**DATA FOR THIS TASK**

-----

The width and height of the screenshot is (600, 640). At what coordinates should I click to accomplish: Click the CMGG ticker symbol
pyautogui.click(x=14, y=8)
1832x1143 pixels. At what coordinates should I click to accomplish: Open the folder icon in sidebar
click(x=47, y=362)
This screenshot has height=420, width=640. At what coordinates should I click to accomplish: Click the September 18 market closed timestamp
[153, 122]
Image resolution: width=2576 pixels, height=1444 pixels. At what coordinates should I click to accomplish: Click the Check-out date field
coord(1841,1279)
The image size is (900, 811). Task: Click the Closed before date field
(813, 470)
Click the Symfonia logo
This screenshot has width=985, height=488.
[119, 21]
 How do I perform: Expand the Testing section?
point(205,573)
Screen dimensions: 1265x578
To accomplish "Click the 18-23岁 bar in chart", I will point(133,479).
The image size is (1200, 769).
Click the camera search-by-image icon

-----

**WORK INSTRUCTION**
Once the line with "1832x1143 pixels. At" has been found in the records above, retype it and every line after it exactly, and include nothing else.

**ANSWER BOX**
1832x1143 pixels. At what coordinates should I click to accomplish: Open the folder icon in sidebar
click(x=47, y=362)
This screenshot has height=420, width=640. At what coordinates should I click to accomplish: Click the September 18 market closed timestamp
[153, 122]
Image resolution: width=2576 pixels, height=1444 pixels. At what coordinates should I click to accomplish: Click the Check-out date field
coord(1841,1279)
The image size is (900, 811). Task: Click the Closed before date field
(813, 470)
Click the Symfonia logo
This screenshot has width=985, height=488.
[119, 21]
 How do I perform: Expand the Testing section?
point(205,573)
Screen dimensions: 1265x578
To accomplish "Click the 18-23岁 bar in chart", I will point(133,479).
The image size is (1200, 769).
Click the camera search-by-image icon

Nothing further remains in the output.